[Screenshot grounding data]
----

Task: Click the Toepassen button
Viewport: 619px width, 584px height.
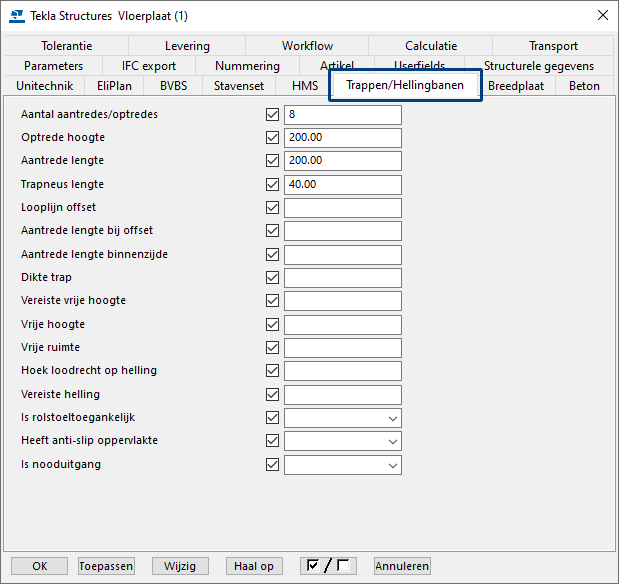Action: [x=106, y=566]
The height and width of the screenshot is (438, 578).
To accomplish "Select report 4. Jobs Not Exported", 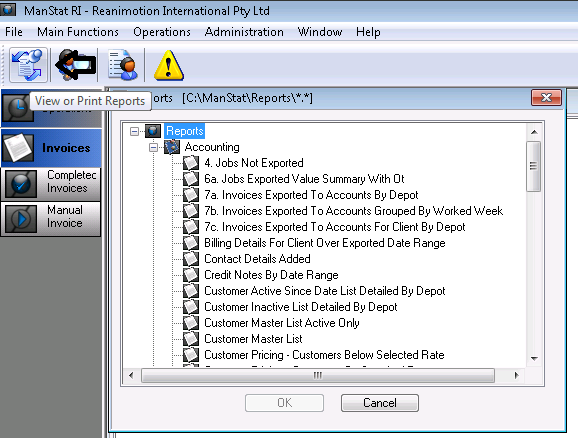I will pyautogui.click(x=254, y=163).
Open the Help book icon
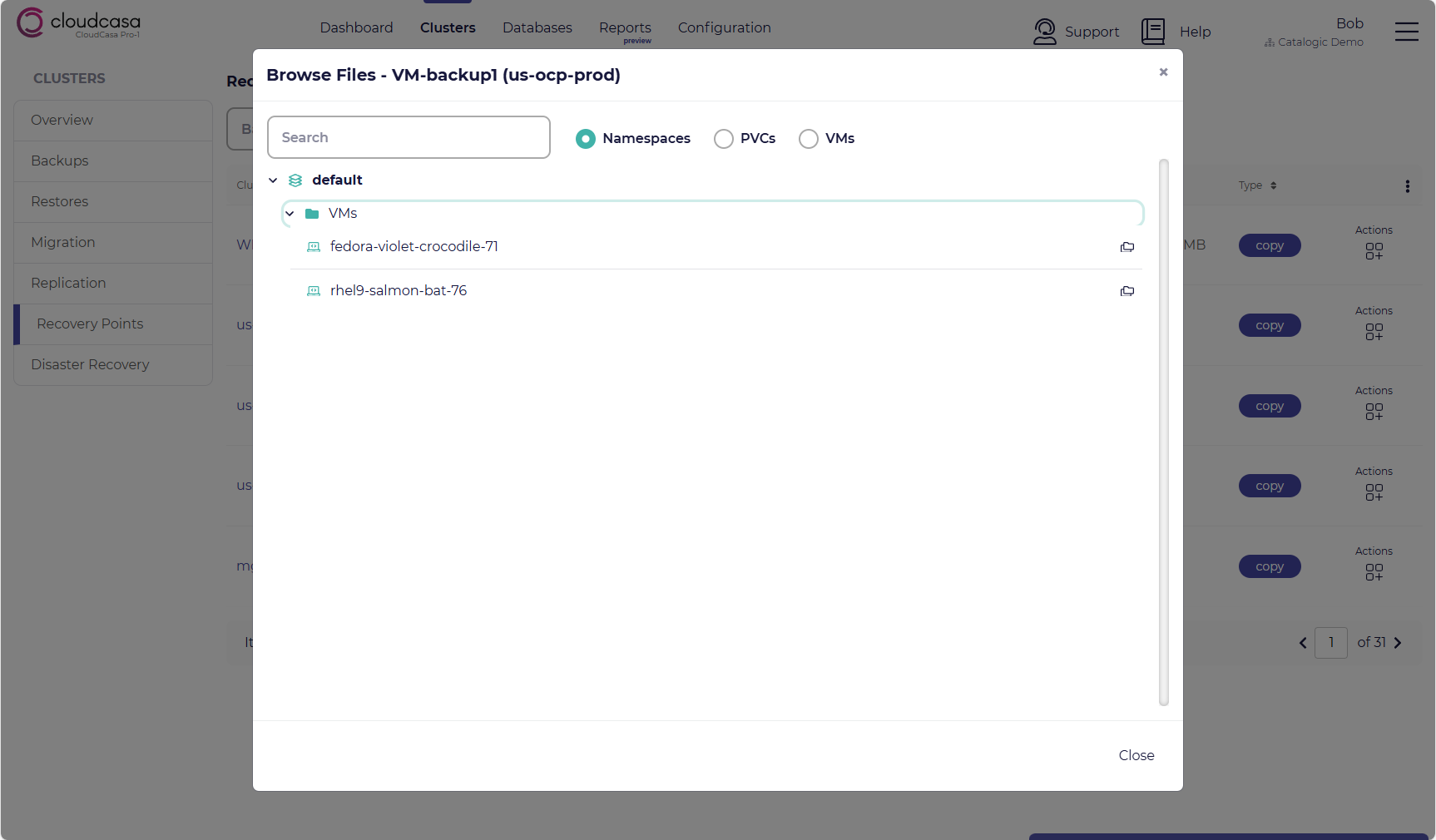The image size is (1436, 840). [1152, 32]

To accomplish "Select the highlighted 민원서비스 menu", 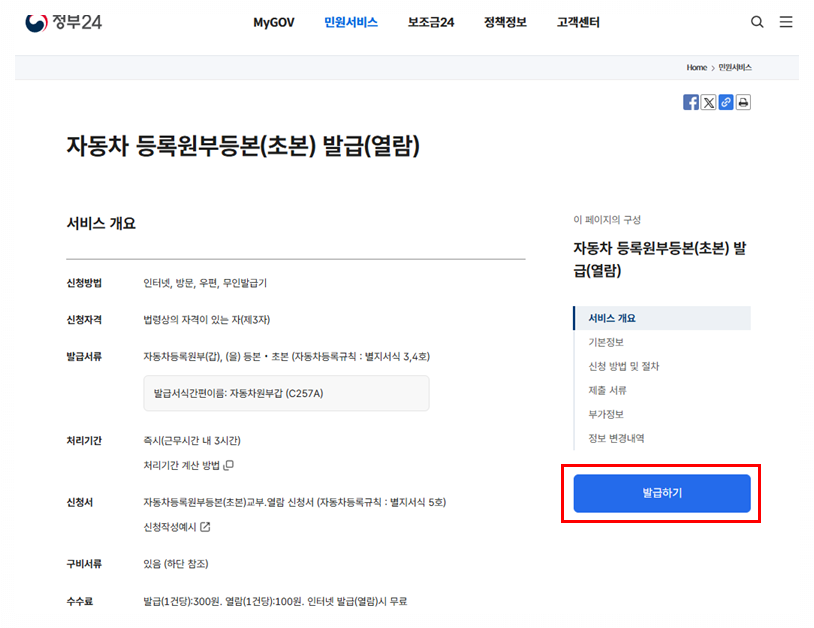I will point(351,21).
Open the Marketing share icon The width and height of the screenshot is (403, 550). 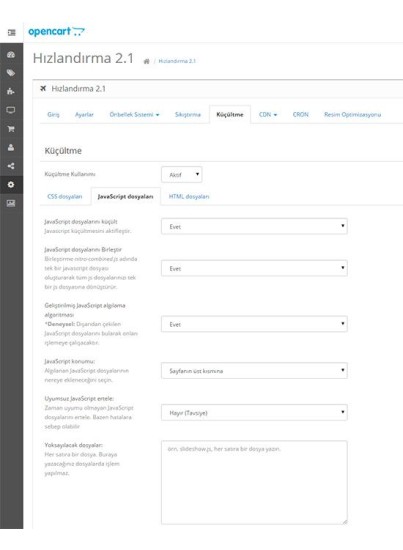[11, 166]
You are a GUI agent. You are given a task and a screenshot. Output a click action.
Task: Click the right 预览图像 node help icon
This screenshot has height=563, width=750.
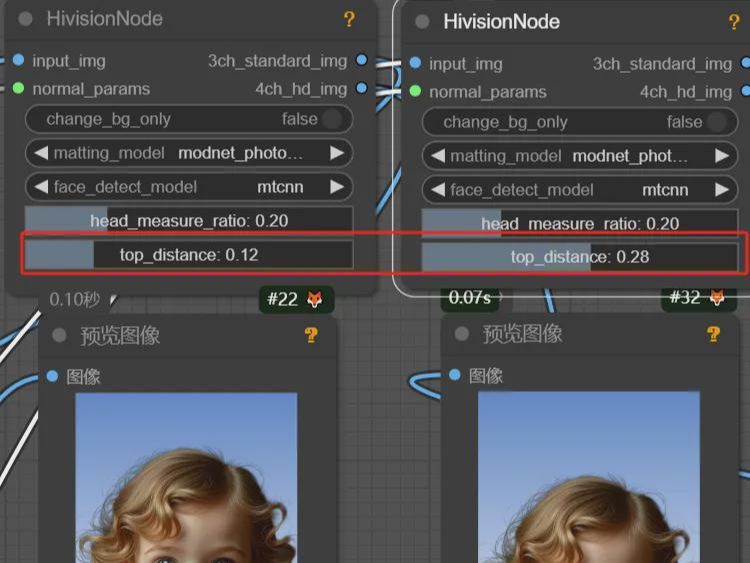pyautogui.click(x=713, y=334)
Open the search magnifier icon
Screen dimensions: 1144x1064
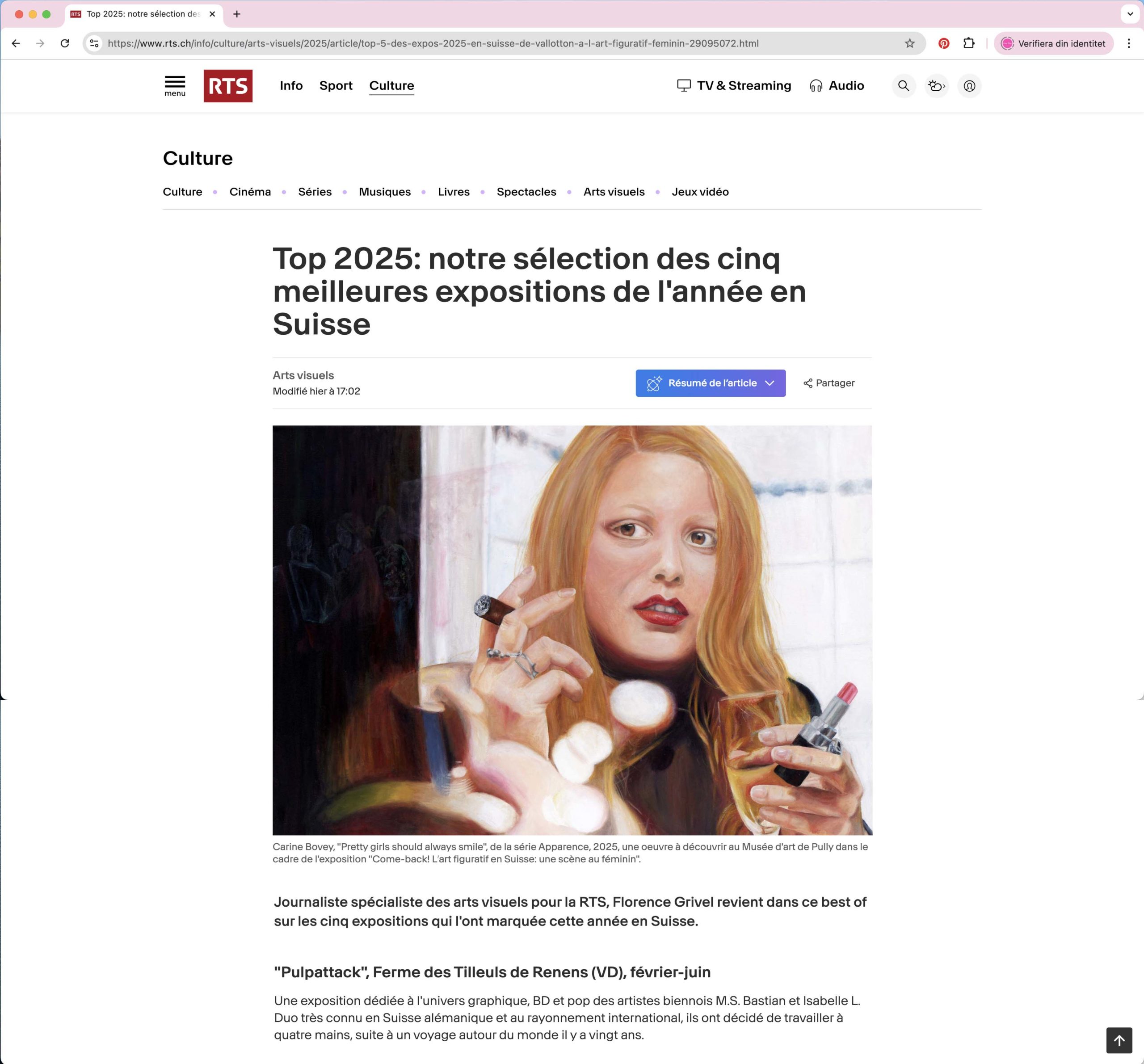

----

(Required work) Transcribe exactly, and only, the lines from the line with "You are a GUI" through the last line of the records, inclusive; the pictures do not belong in the copy.

(Solution for this exercise)
You are a GUI agent. You are given a task and a screenshot. Output a click action.
Task: Click the right 预览图像 node help icon
This screenshot has height=563, width=750.
pyautogui.click(x=713, y=334)
Open the search magnifier icon
Screen dimensions: 1144x1064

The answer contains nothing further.